▶ _GIVEN TASK A_
Could you copy the entries from the line containing "This screenshot has width=1456, height=819." through the line containing "Click the blue", both lines included, word for word?

▶ _SOURCE EXTRACT_
◆ ◆ ◆
A Handbook to the Works of Browning (6th ed.) eBook

This eBook from the Gutenberg Project consists of approximately 488 pages of information about A Handbook to the Works of Browning (6th ed.).

A Handbook to the Works of Browning (6th ed.) eBook

This eBook from the Gutenberg Project consists of approximately 488 pages of information about A Handbook to the Works of Browning (6th ed.).

In “Apollo and the Fates” the fanciful, or rather fantastic element preponderates.  It represents Apollo as descending into the realms of darkness and pleading with the Fate Sisters for the life of Admetus, the thread of which Atropos is about to clip; and shows how he obtained for him a conditional reprieve by intoxicating the sisters with wine.  The sequel to this incident has been given in Mr. Browning’s transcript from “Alkestis”; and the present poem is introduced by references to that work of Euripides, to the “Eumenides” of AEschylus and to Homer’s “Hymn to Mercury”:  the general sense of the passages indicated being this:—­

Euripides.—­“Admetus—­whom, cheating the fates, I saved from death.”

AEschylus (to Apollo).—­“Aye, such were your feats in the house of Pheres, where you persuaded the fates to make a mortal immortal:  you it was destroyed the ancient arrangement and deceived the goddesses with wine.”

Homer.—­“The Fates are three virgin sisters,—­winged and white-haired,—­dwelling below Parnassus:  they feed on honey, and so get drunk, and readily tell the truth.  If deprived of it they delude.”

Mr. Browning, however, varies the legend, first by making the Fates find truth in the fumes of wine; and, secondly, by assuming that they never knew an inspiring drunkenness until they tasted it:  profoundly intoxicating as their (fermented) honey must have been.
◆ ◆ ◆
▶ _GIVEN TASK B_
Would you write out the entire Browning handbook extract word for word?

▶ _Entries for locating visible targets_
◆ ◆ ◆
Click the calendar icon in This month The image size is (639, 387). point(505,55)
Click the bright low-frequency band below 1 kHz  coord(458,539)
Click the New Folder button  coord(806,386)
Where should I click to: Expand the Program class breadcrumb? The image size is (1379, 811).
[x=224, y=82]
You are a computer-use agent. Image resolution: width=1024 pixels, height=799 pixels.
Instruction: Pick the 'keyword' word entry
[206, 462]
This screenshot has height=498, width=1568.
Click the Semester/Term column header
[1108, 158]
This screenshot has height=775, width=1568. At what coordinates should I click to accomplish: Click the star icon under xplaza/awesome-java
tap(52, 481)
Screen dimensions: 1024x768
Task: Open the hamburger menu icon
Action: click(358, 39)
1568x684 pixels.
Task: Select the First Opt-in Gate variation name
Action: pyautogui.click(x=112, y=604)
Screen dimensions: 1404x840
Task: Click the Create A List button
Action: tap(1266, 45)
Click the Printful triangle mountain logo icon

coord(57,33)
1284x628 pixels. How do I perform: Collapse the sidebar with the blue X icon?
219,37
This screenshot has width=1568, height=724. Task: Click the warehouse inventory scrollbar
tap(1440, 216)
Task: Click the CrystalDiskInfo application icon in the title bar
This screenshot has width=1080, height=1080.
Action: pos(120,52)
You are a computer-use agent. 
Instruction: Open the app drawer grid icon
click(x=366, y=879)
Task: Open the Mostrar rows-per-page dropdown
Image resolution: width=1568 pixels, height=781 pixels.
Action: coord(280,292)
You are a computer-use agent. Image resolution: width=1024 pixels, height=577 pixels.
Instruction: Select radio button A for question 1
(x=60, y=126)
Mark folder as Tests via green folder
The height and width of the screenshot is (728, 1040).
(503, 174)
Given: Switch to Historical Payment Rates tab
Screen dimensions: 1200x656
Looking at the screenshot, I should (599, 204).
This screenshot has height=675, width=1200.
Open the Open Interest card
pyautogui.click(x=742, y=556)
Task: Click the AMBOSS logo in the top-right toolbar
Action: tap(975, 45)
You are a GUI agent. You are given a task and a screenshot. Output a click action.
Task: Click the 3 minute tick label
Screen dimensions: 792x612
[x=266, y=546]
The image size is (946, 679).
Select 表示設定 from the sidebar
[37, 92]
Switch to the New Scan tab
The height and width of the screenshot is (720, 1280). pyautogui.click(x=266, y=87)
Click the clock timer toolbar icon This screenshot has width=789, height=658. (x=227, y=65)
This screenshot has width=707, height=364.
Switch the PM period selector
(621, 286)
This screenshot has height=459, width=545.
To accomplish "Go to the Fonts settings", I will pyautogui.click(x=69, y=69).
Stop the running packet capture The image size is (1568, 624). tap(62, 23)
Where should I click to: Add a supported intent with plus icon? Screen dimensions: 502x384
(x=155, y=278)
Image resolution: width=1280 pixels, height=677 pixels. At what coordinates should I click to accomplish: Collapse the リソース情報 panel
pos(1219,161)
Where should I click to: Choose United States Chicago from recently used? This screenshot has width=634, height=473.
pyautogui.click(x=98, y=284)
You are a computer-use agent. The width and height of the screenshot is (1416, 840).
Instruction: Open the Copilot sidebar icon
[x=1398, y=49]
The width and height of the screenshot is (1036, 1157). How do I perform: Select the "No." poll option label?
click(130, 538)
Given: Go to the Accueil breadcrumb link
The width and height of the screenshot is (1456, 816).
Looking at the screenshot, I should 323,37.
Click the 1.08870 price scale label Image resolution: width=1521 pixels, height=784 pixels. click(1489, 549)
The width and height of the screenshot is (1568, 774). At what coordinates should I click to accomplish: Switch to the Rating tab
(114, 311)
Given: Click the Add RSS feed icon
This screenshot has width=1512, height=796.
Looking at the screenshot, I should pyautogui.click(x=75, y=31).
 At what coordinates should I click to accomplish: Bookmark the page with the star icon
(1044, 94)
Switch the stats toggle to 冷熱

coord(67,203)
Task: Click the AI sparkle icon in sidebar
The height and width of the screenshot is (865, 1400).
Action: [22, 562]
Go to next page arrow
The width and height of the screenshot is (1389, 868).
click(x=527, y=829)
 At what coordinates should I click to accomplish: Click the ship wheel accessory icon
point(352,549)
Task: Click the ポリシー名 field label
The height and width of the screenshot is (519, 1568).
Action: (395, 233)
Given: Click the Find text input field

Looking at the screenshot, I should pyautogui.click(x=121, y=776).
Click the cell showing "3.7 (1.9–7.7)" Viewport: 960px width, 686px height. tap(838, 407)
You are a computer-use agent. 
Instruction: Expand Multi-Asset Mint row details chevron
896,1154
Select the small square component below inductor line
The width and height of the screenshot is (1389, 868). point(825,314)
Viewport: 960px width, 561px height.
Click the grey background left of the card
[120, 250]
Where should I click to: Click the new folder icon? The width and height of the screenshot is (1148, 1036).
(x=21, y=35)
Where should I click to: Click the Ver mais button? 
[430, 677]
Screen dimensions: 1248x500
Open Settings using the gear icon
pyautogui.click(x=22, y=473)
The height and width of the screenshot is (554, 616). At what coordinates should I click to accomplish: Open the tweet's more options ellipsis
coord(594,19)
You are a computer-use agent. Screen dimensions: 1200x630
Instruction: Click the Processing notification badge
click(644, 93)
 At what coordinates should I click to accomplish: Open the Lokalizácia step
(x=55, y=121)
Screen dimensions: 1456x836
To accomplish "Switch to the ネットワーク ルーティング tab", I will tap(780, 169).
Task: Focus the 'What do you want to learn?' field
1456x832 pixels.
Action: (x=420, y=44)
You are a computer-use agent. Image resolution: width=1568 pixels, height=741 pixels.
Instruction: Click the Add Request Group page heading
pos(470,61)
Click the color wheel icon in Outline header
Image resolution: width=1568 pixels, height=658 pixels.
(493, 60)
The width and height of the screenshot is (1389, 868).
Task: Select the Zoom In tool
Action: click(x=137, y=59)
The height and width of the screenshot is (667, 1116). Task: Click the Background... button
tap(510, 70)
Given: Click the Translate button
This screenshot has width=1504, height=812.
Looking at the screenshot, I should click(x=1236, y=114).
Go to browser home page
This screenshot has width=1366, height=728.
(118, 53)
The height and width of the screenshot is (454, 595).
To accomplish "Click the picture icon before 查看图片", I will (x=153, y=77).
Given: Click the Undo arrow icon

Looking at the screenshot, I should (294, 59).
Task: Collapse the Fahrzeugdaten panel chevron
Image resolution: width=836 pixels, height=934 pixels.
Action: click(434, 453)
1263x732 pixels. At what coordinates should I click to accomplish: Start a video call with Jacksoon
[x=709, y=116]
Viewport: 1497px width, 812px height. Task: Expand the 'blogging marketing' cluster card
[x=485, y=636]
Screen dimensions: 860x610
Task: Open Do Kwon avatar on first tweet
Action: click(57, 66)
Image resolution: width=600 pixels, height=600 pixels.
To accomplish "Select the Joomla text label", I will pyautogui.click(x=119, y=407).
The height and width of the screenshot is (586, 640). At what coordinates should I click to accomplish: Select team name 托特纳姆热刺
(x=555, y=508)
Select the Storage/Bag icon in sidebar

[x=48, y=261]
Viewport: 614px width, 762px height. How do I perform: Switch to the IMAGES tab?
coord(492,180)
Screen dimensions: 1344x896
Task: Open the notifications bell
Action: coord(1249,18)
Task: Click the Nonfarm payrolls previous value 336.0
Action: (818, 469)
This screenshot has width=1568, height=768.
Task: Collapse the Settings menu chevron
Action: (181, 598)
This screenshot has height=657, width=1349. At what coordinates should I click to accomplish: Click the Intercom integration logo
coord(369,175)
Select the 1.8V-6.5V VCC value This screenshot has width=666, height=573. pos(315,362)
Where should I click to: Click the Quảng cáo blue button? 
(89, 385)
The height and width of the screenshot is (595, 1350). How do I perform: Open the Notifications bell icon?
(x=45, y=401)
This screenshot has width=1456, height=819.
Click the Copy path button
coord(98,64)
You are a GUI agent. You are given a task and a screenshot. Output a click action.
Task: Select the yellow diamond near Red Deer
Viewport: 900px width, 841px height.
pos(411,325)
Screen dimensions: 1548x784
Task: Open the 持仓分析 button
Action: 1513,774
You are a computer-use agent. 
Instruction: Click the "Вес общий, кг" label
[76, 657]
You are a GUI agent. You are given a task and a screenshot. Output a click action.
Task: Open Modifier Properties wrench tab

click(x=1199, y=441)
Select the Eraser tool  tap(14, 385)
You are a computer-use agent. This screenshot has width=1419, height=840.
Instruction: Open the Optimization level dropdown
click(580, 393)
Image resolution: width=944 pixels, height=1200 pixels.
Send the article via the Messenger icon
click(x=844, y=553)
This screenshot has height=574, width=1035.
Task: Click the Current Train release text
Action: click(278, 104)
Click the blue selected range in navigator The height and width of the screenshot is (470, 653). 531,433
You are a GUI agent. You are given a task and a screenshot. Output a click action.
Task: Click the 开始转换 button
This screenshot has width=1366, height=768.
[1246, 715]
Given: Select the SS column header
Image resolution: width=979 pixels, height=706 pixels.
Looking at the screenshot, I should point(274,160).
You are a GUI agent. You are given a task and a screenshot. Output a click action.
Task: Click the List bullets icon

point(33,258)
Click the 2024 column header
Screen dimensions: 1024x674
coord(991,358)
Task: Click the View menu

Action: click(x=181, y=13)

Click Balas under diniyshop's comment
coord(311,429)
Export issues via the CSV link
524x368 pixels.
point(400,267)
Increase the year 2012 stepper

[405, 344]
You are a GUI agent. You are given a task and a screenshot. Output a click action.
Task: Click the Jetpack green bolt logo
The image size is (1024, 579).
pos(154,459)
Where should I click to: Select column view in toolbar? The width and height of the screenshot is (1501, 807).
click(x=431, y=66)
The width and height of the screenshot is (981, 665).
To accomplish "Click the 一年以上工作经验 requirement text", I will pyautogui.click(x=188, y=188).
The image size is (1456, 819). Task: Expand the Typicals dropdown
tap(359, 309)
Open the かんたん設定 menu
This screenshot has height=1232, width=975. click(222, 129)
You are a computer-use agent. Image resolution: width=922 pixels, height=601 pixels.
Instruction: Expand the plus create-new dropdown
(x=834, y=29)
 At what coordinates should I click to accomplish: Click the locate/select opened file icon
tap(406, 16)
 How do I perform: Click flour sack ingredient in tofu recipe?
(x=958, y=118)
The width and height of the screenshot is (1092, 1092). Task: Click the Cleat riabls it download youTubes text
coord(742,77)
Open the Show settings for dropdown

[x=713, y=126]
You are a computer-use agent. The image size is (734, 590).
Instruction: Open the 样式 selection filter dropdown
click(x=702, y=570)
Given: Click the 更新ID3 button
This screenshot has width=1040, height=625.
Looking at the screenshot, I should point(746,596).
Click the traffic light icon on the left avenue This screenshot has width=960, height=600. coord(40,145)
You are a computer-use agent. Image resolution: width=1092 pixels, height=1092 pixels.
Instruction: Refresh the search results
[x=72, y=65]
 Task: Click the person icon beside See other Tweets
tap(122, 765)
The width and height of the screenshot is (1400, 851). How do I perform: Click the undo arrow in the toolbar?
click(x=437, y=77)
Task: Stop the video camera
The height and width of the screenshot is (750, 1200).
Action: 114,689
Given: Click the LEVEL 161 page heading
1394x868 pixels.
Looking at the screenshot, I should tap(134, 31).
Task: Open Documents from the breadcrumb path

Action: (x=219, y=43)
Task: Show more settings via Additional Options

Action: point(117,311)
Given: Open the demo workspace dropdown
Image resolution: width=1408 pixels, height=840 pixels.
◆ ◆ ◆
▶ _RIGHT ANSWER A_
This screenshot has width=1456, height=819.
Click the Copy path button
coord(98,64)
You are a GUI agent. You are given a task and a screenshot. Output a click action.
Task: Select the yellow diamond near Red Deer
Viewport: 900px width, 841px height.
pos(411,325)
Screen dimensions: 1548x784
Task: Open the 持仓分析 button
Action: 1513,774
You are a computer-use agent. 
Instruction: Click the "Вес общий, кг" label
[76, 657]
You are a GUI agent. You are given a task and a screenshot. Output a click action.
Task: Open Modifier Properties wrench tab

click(x=1199, y=441)
Select the Eraser tool  tap(14, 385)
You are a computer-use agent. This screenshot has width=1419, height=840.
Instruction: Open the Optimization level dropdown
click(580, 393)
Image resolution: width=944 pixels, height=1200 pixels.
Send the article via the Messenger icon
click(x=844, y=553)
This screenshot has height=574, width=1035.
Task: Click the Current Train release text
Action: click(278, 104)
Click the blue selected range in navigator The height and width of the screenshot is (470, 653). 531,433

▶ _RIGHT ANSWER B_
A Handbook to the Works of Browning (6th ed.) eBook

This eBook from the Gutenberg Project consists of approximately 488 pages of information about A Handbook to the Works of Browning (6th ed.).

A Handbook to the Works of Browning (6th ed.) eBook

This eBook from the Gutenberg Project consists of approximately 488 pages of information about A Handbook to the Works of Browning (6th ed.).

In “Apollo and the Fates” the fanciful, or rather fantastic element preponderates.  It represents Apollo as descending into the realms of darkness and pleading with the Fate Sisters for the life of Admetus, the thread of which Atropos is about to clip; and shows how he obtained for him a conditional reprieve by intoxicating the sisters with wine.  The sequel to this incident has been given in Mr. Browning’s transcript from “Alkestis”; and the present poem is introduced by references to that work of Euripides, to the “Eumenides” of AEschylus and to Homer’s “Hymn to Mercury”:  the general sense of the passages indicated being this:—­

Euripides.—­“Admetus—­whom, cheating the fates, I saved from death.”

AEschylus (to Apollo).—­“Aye, such were your feats in the house of Pheres, where you persuaded the fates to make a mortal immortal:  you it was destroyed the ancient arrangement and deceived the goddesses with wine.”

Homer.—­“The Fates are three virgin sisters,—­winged and white-haired,—­dwelling below Parnassus:  they feed on honey, and so get drunk, and readily tell the truth.  If deprived of it they delude.”

Mr. Browning, however, varies the legend, first by making the Fates find truth in the fumes of wine; and, secondly, by assuming that they never knew an inspiring drunkenness until they tasted it:  profoundly intoxicating as their (fermented) honey must have been.